Task data Block Start

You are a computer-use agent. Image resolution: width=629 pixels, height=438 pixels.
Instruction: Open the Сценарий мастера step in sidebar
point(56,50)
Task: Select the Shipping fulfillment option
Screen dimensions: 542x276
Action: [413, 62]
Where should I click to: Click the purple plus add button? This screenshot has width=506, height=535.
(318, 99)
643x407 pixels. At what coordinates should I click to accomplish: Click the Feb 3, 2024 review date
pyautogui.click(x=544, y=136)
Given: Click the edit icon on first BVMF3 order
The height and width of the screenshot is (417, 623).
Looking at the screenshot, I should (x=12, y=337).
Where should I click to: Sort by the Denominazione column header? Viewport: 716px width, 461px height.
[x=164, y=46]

Task data Block End
Task data Block Start

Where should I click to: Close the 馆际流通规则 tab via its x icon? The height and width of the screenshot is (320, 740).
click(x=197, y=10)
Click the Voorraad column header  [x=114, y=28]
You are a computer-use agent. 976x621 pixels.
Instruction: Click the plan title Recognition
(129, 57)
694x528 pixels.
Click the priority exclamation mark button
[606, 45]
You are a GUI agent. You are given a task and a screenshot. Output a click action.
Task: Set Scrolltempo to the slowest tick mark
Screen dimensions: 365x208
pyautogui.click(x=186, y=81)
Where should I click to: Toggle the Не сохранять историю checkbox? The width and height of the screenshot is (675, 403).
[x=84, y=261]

Task data Block End
Task data Block Start

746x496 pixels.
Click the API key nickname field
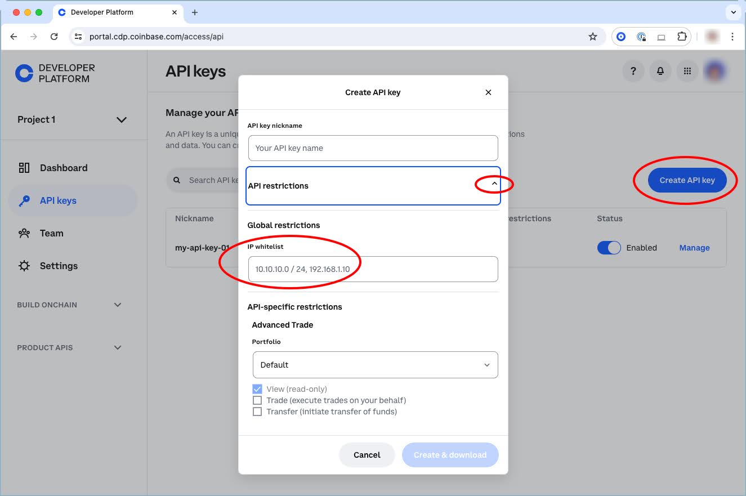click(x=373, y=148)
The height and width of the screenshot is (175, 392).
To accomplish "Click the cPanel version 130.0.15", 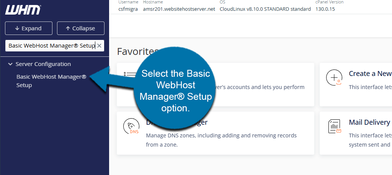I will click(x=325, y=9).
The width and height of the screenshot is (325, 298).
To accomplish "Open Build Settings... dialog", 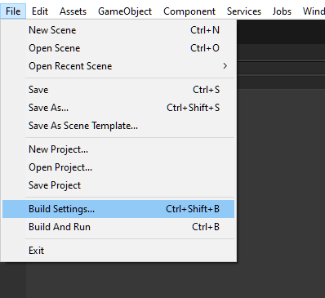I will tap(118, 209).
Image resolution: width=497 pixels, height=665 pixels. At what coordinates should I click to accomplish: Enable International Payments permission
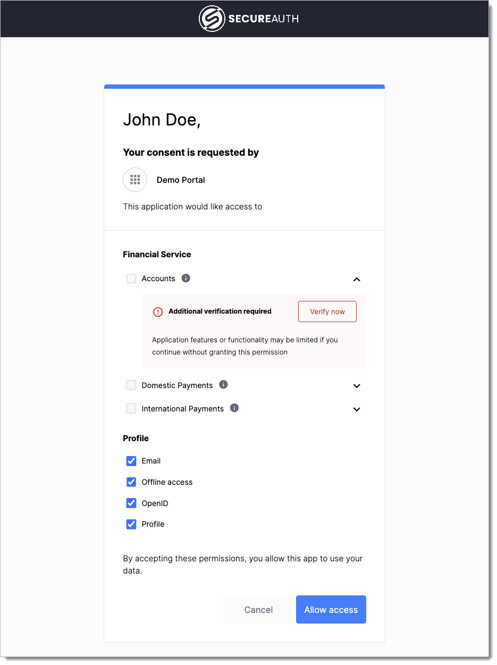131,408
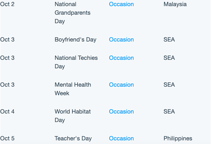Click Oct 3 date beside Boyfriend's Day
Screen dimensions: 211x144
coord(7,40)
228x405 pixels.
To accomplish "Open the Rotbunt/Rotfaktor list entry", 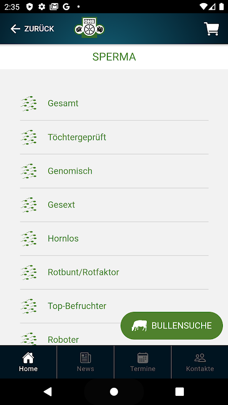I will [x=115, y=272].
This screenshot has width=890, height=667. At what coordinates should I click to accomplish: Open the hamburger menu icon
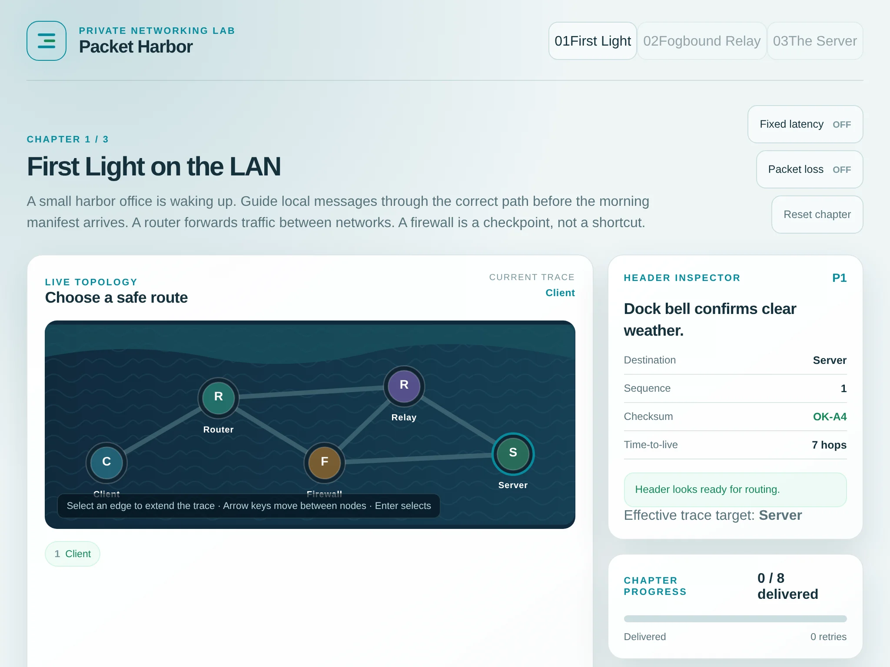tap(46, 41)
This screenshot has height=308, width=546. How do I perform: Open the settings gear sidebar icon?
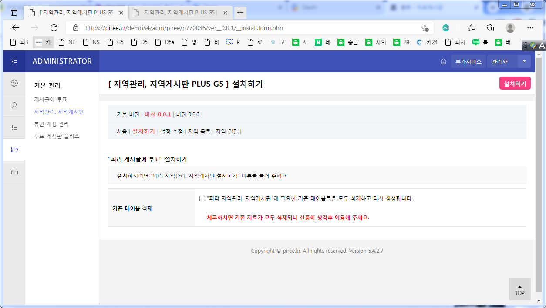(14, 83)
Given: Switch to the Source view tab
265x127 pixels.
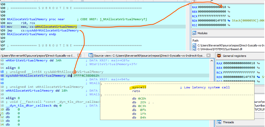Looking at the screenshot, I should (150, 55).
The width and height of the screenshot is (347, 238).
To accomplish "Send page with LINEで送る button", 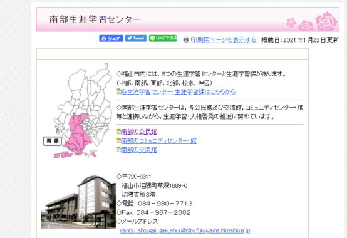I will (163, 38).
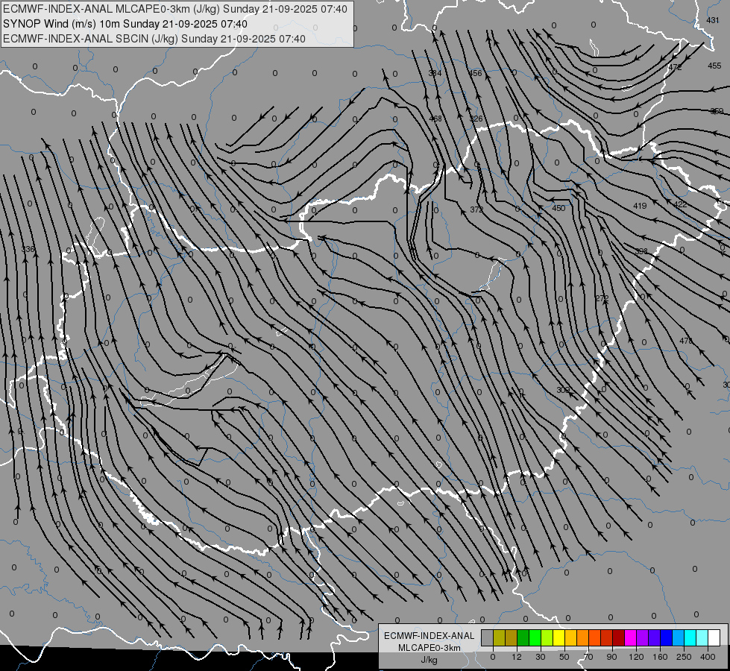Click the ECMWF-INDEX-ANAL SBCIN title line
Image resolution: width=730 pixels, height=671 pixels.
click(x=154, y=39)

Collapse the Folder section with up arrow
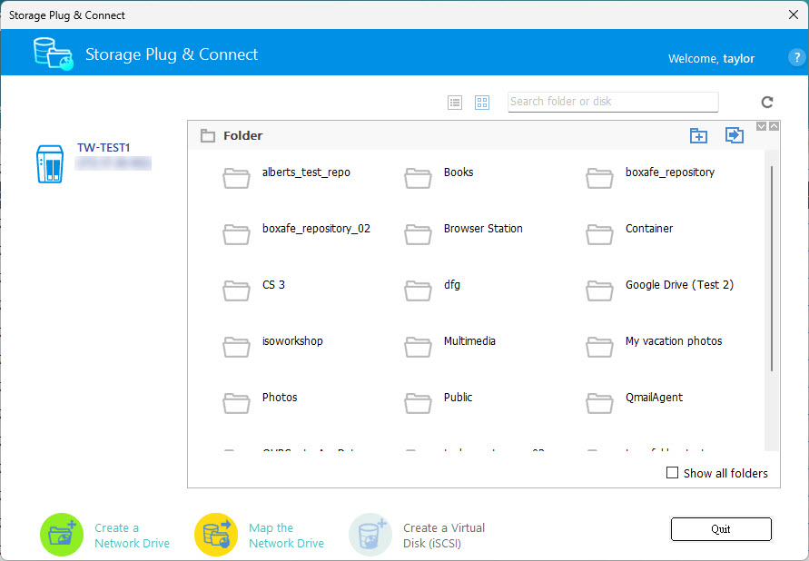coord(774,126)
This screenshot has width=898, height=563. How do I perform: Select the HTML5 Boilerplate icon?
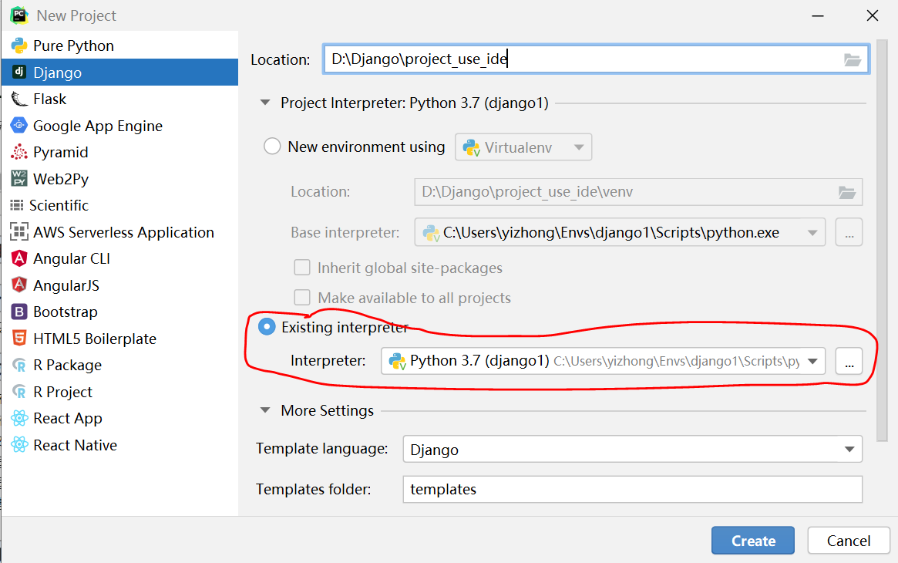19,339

Task data Block End

__Work request__:
The lines holding the string "computer" in the listing above are what you should copy out.

__Written response__:
You are a computer-use agent. Image resolution: width=629 pixels, height=438 pixels.
You are a computer-use agent. 976x621 pixels.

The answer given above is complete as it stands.